Reform or Revolution?

We have been having some great discussions at the last few meetings ( this is subversive activity in itself!) about some aspects of the IWW program and the classic question keeps cropping up. To what degee can we work within the current system for change and to what degree should we totally reject the systems processes and mechanisms? After all, we are plenty aware of capitalisms ability to devise ways to reproduce itself and co-opt attempts at radical change. Control of popular culture, the media, education ,religion, even the boundaries and limits placed on permissible debate or discourse in civil society , all these things subtly align a dominant narrative which sustains capitalism. Can we change things through electoral politics? Should we work for social justice through non-profit organizations? Will incremental change do any good? Can we build a popular movement or just a dedicated vanguard?

Better minds than mine have wrestled with these questions for two centuries but I believe modern times require what is now called "multi-tasking". We should work to build a "popular front" on many levels with allies all along the political spectrum but I believe the most necessary, critical ,and presently lacking political identity in such a front is the left-Left and those with the courage should strive to re-fill this niche. By staking out a radical position, uncompromisingly anti-capitalist, we create political space for everyone, the very thing capitalism hates. If you wish to vote and it helps build trust with allies, fine, but be ready to argue in every conversation that direct action is the only real way individuals become agents of change and that the economic system is the thing that must be replaced.

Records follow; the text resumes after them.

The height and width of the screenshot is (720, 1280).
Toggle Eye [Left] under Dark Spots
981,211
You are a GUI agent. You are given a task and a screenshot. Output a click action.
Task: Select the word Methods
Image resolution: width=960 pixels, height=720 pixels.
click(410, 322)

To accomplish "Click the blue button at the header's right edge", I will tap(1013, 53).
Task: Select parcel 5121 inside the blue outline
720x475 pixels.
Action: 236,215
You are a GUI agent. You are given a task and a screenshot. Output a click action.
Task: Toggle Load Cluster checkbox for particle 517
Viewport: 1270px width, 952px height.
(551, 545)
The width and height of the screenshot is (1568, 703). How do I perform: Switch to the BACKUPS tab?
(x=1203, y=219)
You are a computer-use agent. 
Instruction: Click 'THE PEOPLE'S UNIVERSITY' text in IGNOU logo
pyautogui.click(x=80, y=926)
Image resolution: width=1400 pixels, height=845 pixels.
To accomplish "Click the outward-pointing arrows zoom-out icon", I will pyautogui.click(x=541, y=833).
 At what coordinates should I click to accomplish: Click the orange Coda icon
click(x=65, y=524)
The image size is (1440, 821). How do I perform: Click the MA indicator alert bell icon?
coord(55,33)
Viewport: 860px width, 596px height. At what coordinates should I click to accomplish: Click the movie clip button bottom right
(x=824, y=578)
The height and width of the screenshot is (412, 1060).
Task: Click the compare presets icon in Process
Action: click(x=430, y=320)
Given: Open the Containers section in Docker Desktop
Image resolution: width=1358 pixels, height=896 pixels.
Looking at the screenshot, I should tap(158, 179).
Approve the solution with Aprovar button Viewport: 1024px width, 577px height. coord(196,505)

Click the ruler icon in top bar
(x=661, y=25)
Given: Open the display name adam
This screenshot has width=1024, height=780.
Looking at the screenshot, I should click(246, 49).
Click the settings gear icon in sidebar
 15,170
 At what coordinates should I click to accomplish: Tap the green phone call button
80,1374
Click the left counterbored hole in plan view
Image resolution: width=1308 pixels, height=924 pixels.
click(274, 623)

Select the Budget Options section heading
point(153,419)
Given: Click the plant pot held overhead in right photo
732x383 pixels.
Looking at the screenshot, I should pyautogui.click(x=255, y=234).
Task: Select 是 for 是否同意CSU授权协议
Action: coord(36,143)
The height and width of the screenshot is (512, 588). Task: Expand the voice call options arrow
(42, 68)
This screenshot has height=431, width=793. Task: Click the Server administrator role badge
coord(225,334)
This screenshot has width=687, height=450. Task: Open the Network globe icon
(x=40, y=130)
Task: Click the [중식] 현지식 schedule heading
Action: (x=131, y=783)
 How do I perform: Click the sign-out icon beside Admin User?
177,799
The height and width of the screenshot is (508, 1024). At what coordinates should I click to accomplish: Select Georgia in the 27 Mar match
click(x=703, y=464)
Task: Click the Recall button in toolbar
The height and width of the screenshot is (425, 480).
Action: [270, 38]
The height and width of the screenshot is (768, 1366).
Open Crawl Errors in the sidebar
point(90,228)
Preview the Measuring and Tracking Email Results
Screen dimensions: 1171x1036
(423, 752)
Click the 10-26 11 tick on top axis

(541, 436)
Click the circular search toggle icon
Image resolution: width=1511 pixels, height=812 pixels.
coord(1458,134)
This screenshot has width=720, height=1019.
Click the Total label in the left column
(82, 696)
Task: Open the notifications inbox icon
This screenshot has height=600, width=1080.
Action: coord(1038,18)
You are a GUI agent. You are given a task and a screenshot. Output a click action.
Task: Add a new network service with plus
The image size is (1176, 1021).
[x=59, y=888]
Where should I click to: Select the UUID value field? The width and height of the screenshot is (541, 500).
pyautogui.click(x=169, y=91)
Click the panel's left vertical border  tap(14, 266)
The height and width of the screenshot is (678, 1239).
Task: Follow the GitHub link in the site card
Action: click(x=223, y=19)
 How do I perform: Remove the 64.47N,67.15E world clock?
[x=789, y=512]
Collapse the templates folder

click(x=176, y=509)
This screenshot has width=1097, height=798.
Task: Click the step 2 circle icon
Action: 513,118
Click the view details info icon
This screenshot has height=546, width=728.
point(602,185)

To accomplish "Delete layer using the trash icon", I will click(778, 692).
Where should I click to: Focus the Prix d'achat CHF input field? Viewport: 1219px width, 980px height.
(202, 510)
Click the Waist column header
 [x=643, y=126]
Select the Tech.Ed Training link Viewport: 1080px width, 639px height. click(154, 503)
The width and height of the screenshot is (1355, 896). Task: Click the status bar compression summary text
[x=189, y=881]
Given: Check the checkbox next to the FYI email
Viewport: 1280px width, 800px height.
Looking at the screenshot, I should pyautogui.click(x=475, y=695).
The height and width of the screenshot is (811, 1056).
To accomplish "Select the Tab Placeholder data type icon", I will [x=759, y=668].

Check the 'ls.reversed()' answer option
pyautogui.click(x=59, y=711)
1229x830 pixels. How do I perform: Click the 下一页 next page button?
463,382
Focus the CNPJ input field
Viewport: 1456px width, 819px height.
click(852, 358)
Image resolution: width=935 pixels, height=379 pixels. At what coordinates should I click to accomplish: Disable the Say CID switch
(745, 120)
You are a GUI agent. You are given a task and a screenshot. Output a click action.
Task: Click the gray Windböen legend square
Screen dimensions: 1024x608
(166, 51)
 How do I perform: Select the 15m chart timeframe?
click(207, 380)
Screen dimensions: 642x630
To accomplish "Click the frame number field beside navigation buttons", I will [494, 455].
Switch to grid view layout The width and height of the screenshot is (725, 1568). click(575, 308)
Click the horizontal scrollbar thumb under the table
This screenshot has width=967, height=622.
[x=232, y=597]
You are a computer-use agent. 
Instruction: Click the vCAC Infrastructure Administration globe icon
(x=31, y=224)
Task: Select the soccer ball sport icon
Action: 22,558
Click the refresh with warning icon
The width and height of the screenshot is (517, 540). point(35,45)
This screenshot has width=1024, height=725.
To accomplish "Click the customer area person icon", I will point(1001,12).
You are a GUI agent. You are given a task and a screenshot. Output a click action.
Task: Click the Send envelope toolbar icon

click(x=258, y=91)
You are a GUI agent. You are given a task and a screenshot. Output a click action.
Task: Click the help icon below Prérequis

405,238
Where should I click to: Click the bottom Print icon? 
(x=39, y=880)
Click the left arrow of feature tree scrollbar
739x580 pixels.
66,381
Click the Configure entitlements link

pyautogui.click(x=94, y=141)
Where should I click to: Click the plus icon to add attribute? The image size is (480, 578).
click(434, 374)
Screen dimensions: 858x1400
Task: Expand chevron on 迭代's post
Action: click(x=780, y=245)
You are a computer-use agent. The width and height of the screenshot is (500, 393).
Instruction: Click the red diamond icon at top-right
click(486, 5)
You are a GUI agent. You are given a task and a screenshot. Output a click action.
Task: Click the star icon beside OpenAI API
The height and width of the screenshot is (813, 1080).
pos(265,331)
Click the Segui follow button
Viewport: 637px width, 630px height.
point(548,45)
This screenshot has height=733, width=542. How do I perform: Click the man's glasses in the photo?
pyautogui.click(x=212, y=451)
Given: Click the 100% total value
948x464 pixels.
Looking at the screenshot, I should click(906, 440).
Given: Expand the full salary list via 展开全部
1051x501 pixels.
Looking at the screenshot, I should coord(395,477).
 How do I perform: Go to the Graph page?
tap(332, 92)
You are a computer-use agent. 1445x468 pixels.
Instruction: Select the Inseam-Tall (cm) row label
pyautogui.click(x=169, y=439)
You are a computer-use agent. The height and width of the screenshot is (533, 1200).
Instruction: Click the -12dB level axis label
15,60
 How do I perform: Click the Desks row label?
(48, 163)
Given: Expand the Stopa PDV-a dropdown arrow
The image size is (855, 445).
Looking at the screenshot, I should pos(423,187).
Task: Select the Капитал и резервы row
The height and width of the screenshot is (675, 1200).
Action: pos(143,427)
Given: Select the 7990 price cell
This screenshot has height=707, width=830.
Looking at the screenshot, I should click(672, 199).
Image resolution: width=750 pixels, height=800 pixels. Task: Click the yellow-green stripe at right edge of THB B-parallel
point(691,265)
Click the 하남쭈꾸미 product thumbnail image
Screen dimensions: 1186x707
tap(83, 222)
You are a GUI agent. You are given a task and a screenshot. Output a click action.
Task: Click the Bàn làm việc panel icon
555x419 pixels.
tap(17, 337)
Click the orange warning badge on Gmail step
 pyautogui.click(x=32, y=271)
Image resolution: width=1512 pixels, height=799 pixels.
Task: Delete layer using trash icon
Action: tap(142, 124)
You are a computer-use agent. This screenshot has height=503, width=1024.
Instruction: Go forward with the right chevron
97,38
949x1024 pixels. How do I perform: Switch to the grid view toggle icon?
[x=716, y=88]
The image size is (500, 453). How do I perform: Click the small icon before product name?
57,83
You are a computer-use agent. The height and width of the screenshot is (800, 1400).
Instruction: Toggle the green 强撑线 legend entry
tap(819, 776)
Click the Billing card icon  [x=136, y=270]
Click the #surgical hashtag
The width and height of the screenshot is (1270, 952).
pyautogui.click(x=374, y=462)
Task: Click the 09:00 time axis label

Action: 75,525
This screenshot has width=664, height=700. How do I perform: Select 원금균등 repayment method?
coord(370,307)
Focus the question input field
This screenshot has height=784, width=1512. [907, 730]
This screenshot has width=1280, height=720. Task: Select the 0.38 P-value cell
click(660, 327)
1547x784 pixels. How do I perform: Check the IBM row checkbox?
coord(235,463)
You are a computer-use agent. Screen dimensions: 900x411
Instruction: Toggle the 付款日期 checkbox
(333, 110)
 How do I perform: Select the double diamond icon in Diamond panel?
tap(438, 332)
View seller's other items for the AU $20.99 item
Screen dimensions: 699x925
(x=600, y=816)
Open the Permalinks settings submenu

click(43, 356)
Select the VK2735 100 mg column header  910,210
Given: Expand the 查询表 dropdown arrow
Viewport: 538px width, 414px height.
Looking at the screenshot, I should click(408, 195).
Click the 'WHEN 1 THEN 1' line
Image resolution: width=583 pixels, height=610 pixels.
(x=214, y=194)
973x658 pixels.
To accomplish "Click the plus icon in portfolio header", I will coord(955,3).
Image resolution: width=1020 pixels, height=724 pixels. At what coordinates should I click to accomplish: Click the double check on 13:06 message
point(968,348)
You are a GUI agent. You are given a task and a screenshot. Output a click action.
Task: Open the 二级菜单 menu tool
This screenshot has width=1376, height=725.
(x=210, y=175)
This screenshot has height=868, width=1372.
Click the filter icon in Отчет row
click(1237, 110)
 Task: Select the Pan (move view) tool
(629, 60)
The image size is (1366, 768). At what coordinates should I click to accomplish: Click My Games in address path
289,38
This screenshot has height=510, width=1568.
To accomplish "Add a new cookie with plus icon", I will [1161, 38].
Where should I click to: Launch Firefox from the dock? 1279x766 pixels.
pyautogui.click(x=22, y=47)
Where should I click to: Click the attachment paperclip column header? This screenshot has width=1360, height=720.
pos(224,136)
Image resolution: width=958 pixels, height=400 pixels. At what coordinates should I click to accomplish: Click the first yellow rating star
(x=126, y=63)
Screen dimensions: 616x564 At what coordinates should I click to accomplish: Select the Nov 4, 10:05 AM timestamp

I say we reject the either-or constraints and work for both reform and revolution, dividing our precious time among those tasks which will bear the greatest fruit. Reform is easy and many choose that road of quick results. Lets get food to poor people. Lets get health care for all. But building the foundation for deep, structural, long term change requires patience and energy for which regrettably few have either the stamina or courage. This is where we are most needed. Let this be our primary task.